Towards a Digital Transition
In 1884 Karl Marx developed his theory of alienation, establishing four different types: alienation from nature, alienation from other people, alienation from our work and alienation from ourselves. Those four kinds of alienation are extraordinarily relevant in our present situation. They also closely relate to the uncertain future now facing us, a future determined by the numerous ecological, health, social and political crises afflicting our planet.
“We live in a world that’s in a constant state of mutation”. That was the opening sentence in Turning Point. Radical Stances for a Changing World, an article devoted to the central theme of the VII edition of the Arquia Próxima awards. When we launched that competition last year, we couldn’t imagine the changes we’d be facing just a few months later. The COVID-19 pandemic has marked a turning point both for architects and for society in general, inviting reflection and radically redefining the way we interrelate with each other, with our work, and with the world around us.
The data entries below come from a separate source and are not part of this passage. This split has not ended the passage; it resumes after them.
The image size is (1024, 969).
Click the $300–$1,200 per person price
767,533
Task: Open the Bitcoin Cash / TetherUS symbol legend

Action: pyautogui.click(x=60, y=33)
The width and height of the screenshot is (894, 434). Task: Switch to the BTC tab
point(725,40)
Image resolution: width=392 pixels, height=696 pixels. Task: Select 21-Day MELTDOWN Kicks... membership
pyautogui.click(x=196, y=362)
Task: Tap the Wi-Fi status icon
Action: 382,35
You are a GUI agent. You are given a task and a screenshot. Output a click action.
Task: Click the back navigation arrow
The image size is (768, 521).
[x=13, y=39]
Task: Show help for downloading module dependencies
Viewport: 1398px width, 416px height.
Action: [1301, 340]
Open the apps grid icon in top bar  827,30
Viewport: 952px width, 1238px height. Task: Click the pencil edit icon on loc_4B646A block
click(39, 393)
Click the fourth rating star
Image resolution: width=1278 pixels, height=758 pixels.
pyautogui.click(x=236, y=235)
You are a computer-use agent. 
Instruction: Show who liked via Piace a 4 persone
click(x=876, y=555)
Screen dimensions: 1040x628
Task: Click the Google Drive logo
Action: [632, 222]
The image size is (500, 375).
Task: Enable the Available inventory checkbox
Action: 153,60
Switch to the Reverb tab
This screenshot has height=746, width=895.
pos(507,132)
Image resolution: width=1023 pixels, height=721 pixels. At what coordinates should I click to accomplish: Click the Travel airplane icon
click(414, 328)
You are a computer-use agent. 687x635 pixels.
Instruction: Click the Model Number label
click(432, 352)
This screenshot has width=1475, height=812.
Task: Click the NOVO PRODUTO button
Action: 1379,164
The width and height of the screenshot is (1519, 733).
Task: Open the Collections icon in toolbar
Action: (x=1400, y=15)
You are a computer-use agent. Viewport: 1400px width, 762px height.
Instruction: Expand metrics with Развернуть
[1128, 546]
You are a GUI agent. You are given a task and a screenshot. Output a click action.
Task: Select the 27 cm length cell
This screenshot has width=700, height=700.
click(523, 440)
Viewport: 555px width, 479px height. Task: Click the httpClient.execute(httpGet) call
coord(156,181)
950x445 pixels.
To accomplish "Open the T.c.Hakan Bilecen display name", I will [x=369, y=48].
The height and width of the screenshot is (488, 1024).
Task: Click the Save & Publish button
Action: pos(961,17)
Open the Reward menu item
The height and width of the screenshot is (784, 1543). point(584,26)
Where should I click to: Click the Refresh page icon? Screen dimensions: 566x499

Domestic space has been a key theme among the 24 finalists in this edition of the awards, with more than half of the works presented being residential projects. The pandemic has made us observe, analyse and appreciate domestic space, and realise how important it is to live in quality dwellings capable of adapting to the changing circumstances in our lives: spaces where the boundaries between the public and private domains, between personal and work environments, have become even more blurred. Kitchens, living rooms and bedrooms have become settings where we carry out all our daily activities, do sport, attend work meetings, or socialise with family and friends virtually, by internet. Virtual platforms have allowed new forms of interaction, generating alternative micro- and macro-policies which are once again redefining the meaning, and the limits, of our homes.
And just as fast as virtual communications platforms have progressed over the last few months, there’s also been a boom in new formats of cultural dissemination. Such new opportunities have inevitably revitalised debate forums, making them more accessible, more democratic, and more sustainable. We believe the next Arquia Próxima festival should faithfully reflect the changes we’re experiencing and do justice to the theme of this Turning Point edition. We’re therefore creating a virtual platform that will offer a global space for debate, accessible from any home or office in any part of the world. The transition from a physical to a virtual format will allow selected works to be presented in both the Arquia/Próxima and Arquia/Grants programmes. It will also reduce the festival’s carbon footprint and environmental impact, avoiding dozens of journeys by participants and attendees.
This first virtual festival will be inspired by the city of Barcelona, a metropolis of countless architectural contrasts, and hosted on a virtual platform created by London-based architecture firm Space Popular, run by Spaniard Lara Lesmes and Fredrik Hellberg. The programme will include debates, conversations, and presentations by the selected architects and studios and by guests like Anupama Kundoo, Carme Pinós and Sir Peter Cook. Javier Peña will also host a series of films and interviews offering a more in-depth look at Barcelona’s most radical architecture. We look forward, then to seeing you on 21 and 22 October at the Arquia virtual festival, where you will also have the opportunity to meet this edition’s prize-winners in a special virtual introduction ceremony.